Beleaguered RIM’s Blackberry services crash across Europe, Middle East and Africa

“Millions of Blackberry owners across Europe, the Middle East and Africa have been left without services following a server crash,” BBC News reports.

“Owners of the smartphones were unable to browse the web, send email or instant messages,” The Beeb reports. “The problem appears to have originated in a datacentre in Slough which handles Blackberry services for the affected regions.”

The Beeb reports, “The first signs of trouble emerged about 11:00 BST but seemed to have escalated with tags about Blackberry and its BBM service trending on Twitter. The only functioning service on Blackberry seemed to be text messaging, prompting many users to voice their frustration online.”

Read more in the full article here.

[Thanks to MacDailyNews Reader “Indiemuppet” for the heads up.]

30 Comments

  1. So their data center is in Slough?!? Pronounced ‘slow’ and means ” A stagnant swamp, marsh, bog, or pond, especially as part of a bayou, inlet, or backwater.”

    Appropriate.

    1. ….the Slough of Despond [John Bunyan::Pilgrim’s Progress]
      “Surely, since you began to venture, you would not have been so base as to have given out for a few difficulties:”
      Seems apt.

  2. Cash flow is tight. But, you should have paid the electric bill for the datacentre in Slough.

    So, the weak link pops up again. Did you know that, for the iPhone, it doesn’t matter how you want to use or set up your e-mail service. You don’t bring down a continent or two of your users when things go bad.

    So, is RIMM an open or closed system? Or just DOA iPhone road kill. You think Apple is going to sell a few more iPhones over there?

  3. @DMac.

    It’s pronounced to rhyme with ‘cow’.

    John Betjemen immortalised it in a poem from which I quote:

    Come friendly bombs and rain on Slough
    It isn’t fit for humans now

    Think that gives you an idea of how cool a place it is.

  4. Behind almost every catastrophic IT failure is a Microsoft product. I’m therefore willing to bet that all it took was one Windows NT server bring down the entire show. RIM can rest assured that Ballmer will be releasing half a dozen new patches in addition to his offer of condolences.

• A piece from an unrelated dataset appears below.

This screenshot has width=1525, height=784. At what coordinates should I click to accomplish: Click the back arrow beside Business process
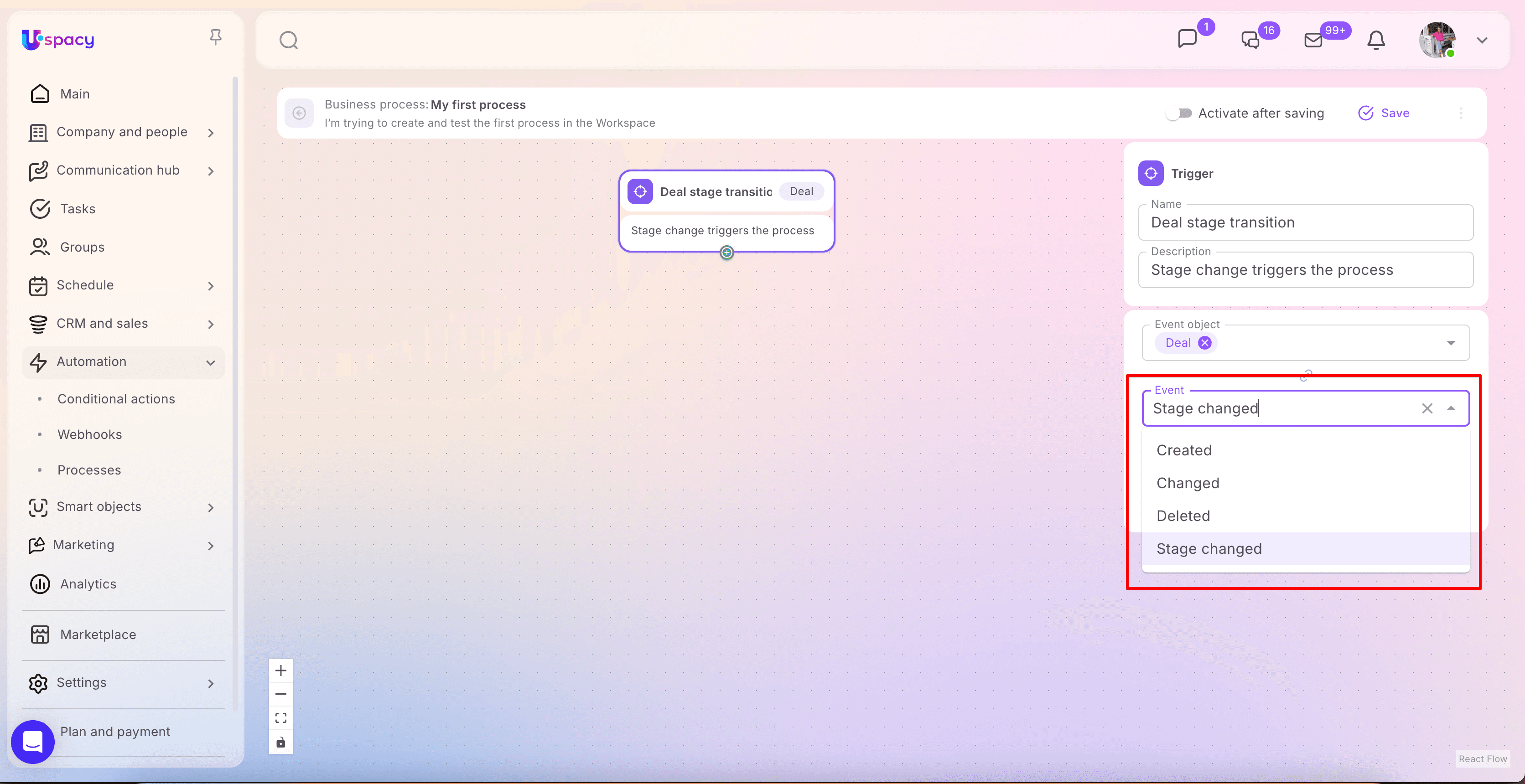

  5. RIM’s cloud took a dump? predictable. All server farms have failure points, and yes, even backups fail too.

    All the more reason to doubt the integrity of anybody’s “cloud” rent-a-server salesmen. What are you going to say during the next iCloud outage? Apple’s server farm can’t offer 100% reliability. Never has in the past, and it won’t in the future.

    The more services migrate away from your machine onto remote data centers, the more likelihood that a server failure will cause widespread computing outages for millions, or at least a network outage will cause data inaccessibility to thousands. That was a main reason for the PC — allowing the end user to disconnect the server leash and manage his own computing, online or offline.

    1. This is an advantage of iCloud over Google, Amazon and many other cloud-services. Despite the (admittedly misleading) name, iCloud isn’t a streaming service, its a SYNCING service.

      If Google’s cloud goes down, say buh-bye to Gmail, Google tunes, everything that they have that lives in the cloud: you can’t reach it. But if Maiden, NC goes off the grid, your local tunes, documents, etc are all still local. Perhaps you’ll notice the impact only if you edit a document on your pad and your Mac’s copy doesn’t reflect the changes. A different problem, true, but your content is still reachable.

        1. Good question, I hadn’t thought of. If Maiden goes out, I imagine iMessage wouldn’t work. Its the processing center, not the carriers.

          I’m not sweating it. Apple didn’t build a data center the size of a regional shopping mall to underestimate demand of all this cloud stuff. And I’ve heard that they’re already hard at work on a backup replicant somewhere else.

        2. It’s not so much underestimating demand, as not having a failover service sufficiently isolated from the main one, i.e. a faulty update to one won’t take out other nodes. I seem to remember this is what exactly what happened when MS bought out Danger/Sidekick, six months later a faulty update cascaded across all nodes and wiped all connected users’ data from their devices, without backups (because the only backup option *was* the online service).

          IIRC iMessage will fall back to text if it can’t reach the Apple service, but that requires both sender and receiver iOS device have a phone number attached to it, i.e. iPod touches and Macs can’t fall back to texting.